Objective A:
According to the article on Dariga Nazarbayeva, how many years did Nursultan Nazarbayev serve as Kazakhstan's first post-Soviet President?
Objective B:
Reproduce the passage of the article on Dariga Nazarbayeva starting with "By John C. K." and going on through "as Senate speaker.".

Extract:
Thursday, 09 July 2020

Dariga Nazarbayeva's Political Ambitions Effectively Ended by President Tokayev Featured

Published in Analytical Articles
Rate this item
(2 votes)

By John C. K. Daly

June 18, 2020, the CACI Analyst

Few processes are more opaque than political succession in the post-Soviet space, which is usually dominated by elite cronyism infighting. The practice becomes particularly pronounced when the departing leadership dates from the Soviet era and attempts to put its stamp on the transition to the future. In general, the leadership seeks to ensure a peaceful transition of power, even if circumventing the wishes of the departing leader. The latest post-Soviet nation to transit the process is Kazakhstan, where on May 2, Kazakh President Kasym-Zhomart Tokayev, having succeeded Nazarbayev as president 14 months earlier, unexpectedly posted a single-sentence announcement that he had removed Dariga Nursultanovna Nazarbayeva from her position as Senate speaker.

 

 Screen_Shot_2020-07-07_at_11.44.06_AM.png 

BACKGROUND: The decision, subsequently confirmed by the Central Election Commission, ignited a firestorm of speculation as to what was behind the move, particularly as the Senate speaker was first in line to succeed the president should he become incapacitated. Those seeking synergy in the events noted that Senate members unanimously elected Nazarbayeva as Senate speaker the day after her father announced that he was stepping down as president to be succeeded by Tokayev on March 19, 2019. Nursultan Abishevich Nazarbayev, formerly First Secretary of the Kazakh SSSR Communist Party’s Central Committee, became Kazakhstan’s first post-Soviet President, a position he would occupy for 28 years.

Given data:
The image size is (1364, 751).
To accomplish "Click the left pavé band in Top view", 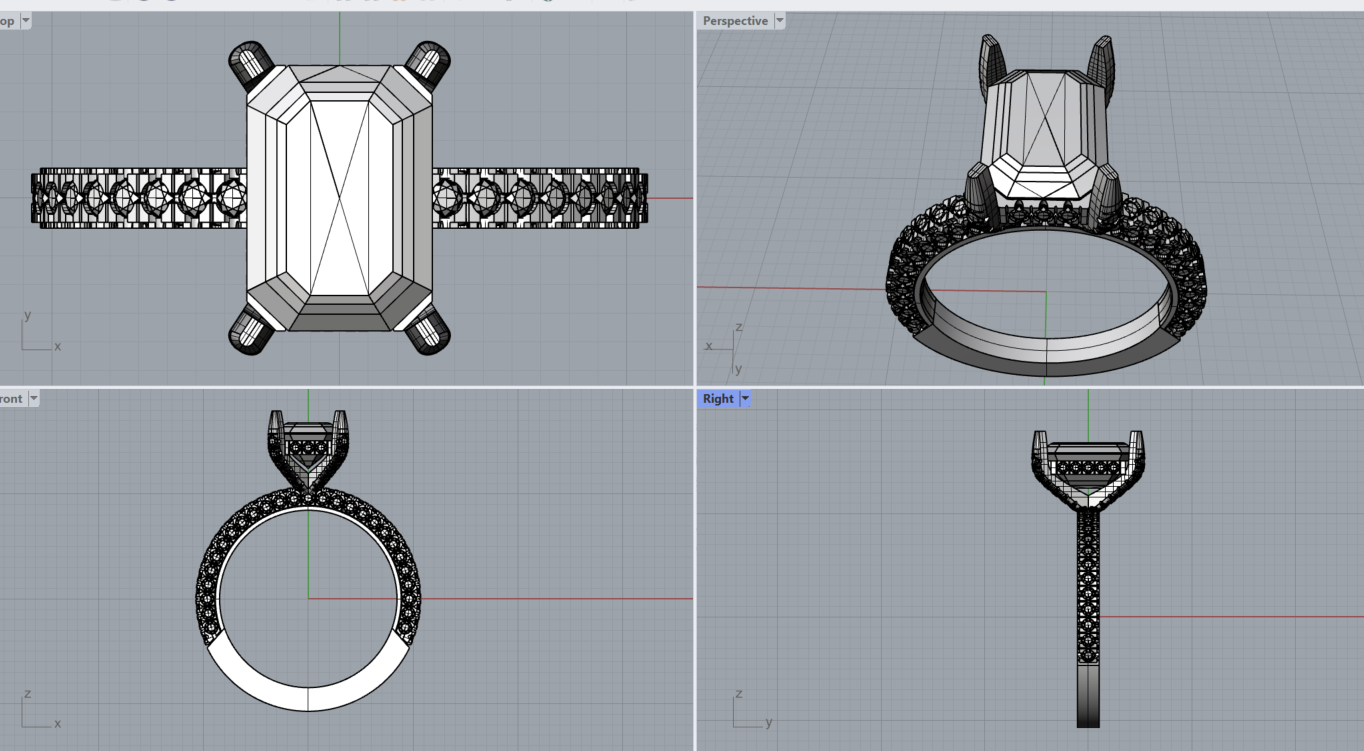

--

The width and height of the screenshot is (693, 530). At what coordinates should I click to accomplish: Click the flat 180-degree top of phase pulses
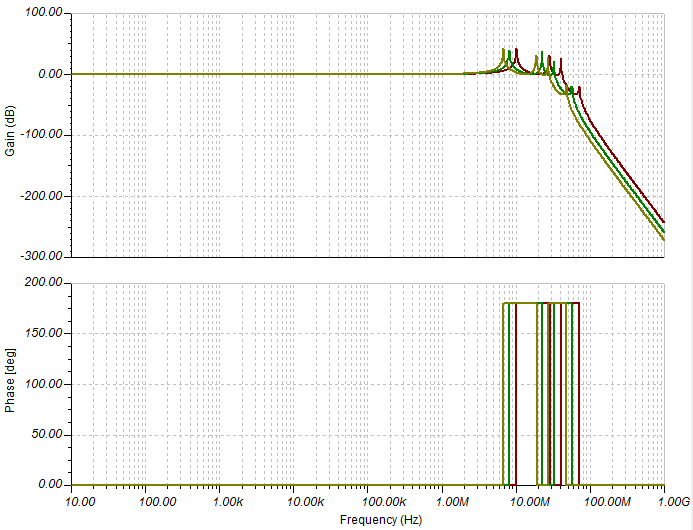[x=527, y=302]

Full solution A:
28 years.

Full solution B:
By John C. K. Daly

June 18, 2020, the CACI Analyst

Few processes are more opaque than political succession in the post-Soviet space, which is usually dominated by elite cronyism infighting. The practice becomes particularly pronounced when the departing leadership dates from the Soviet era and attempts to put its stamp on the transition to the future. In general, the leadership seeks to ensure a peaceful transition of power, even if circumventing the wishes of the departing leader. The latest post-Soviet nation to transit the process is Kazakhstan, where on May 2, Kazakh President Kasym-Zhomart Tokayev, having succeeded Nazarbayev as president 14 months earlier, unexpectedly posted a single-sentence announcement that he had removed Dariga Nursultanovna Nazarbayeva from her position as Senate speaker.